Task directions: Write out every entry, unchanged. Skip any picture.

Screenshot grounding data
========
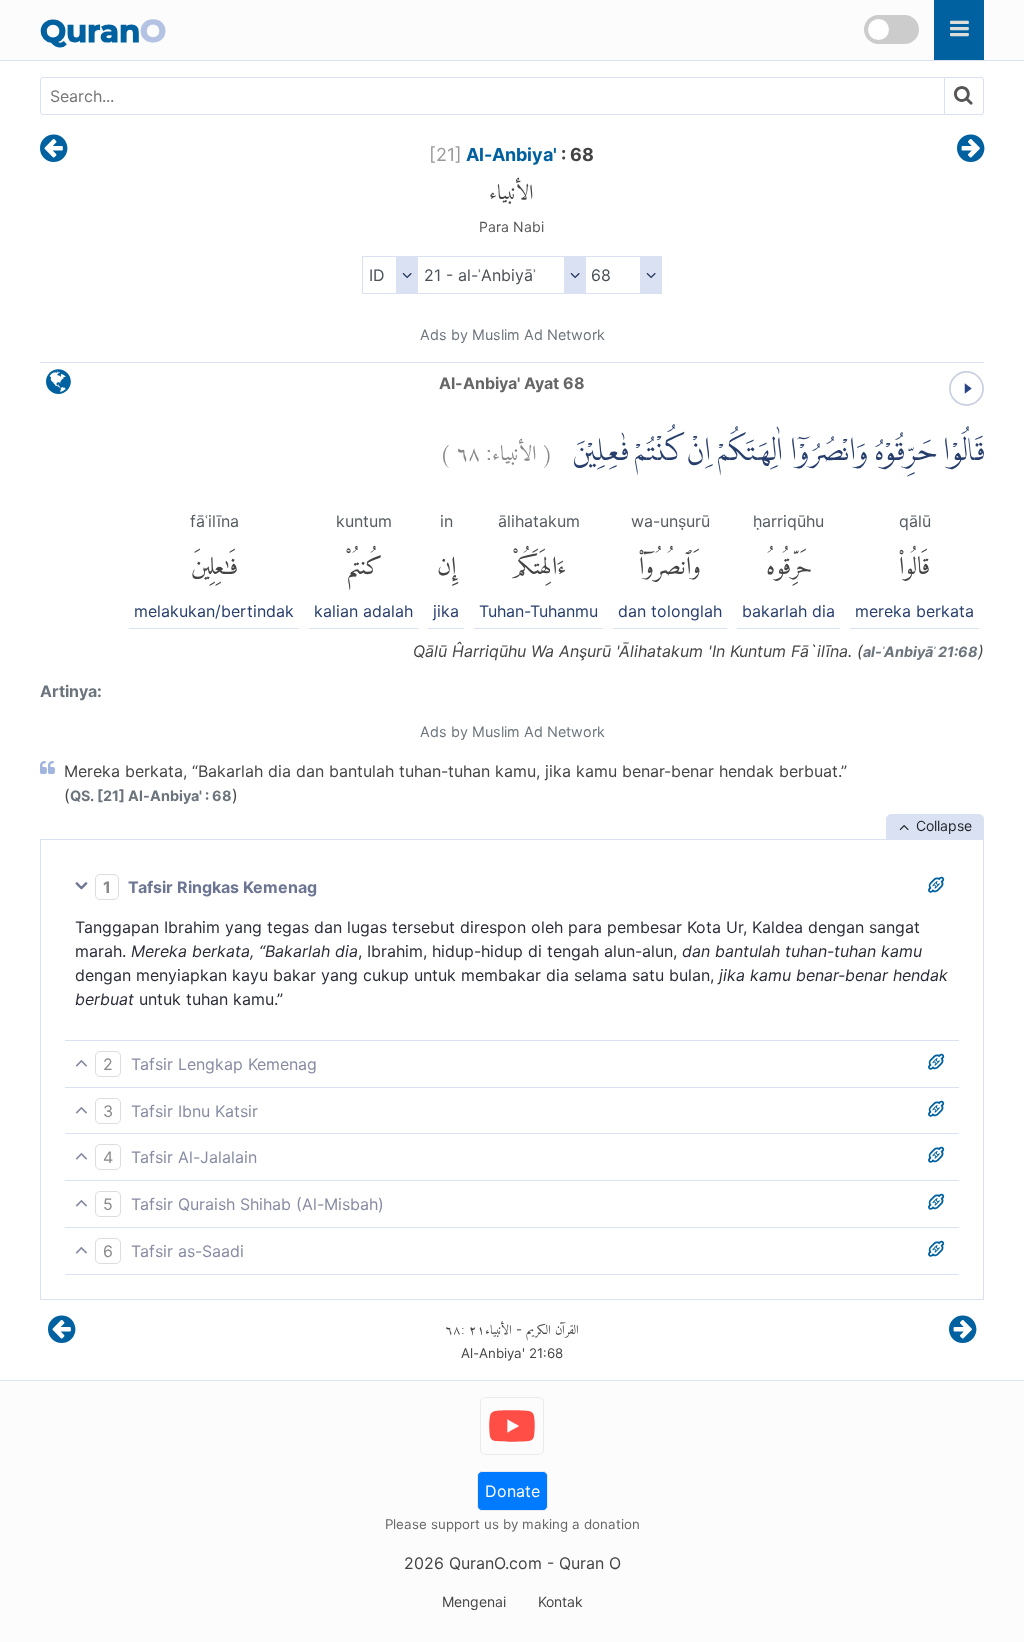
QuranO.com (495, 1563)
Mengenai (474, 1601)
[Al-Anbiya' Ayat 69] (970, 150)
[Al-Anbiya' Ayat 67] (53, 150)
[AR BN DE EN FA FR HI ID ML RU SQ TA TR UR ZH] (389, 275)
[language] (58, 386)
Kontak (560, 1601)
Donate (512, 1491)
========
Reply to the exercise:
QuranO.com (495, 1563)
Mengenai (474, 1601)
[Al-Anbiya' Ayat 69] (970, 150)
[Al-Anbiya' Ayat 67] (53, 150)
[AR BN DE EN FA FR HI ID ML RU SQ TA TR UR ZH] (389, 275)
[language] (58, 386)
Kontak (560, 1601)
Donate (512, 1491)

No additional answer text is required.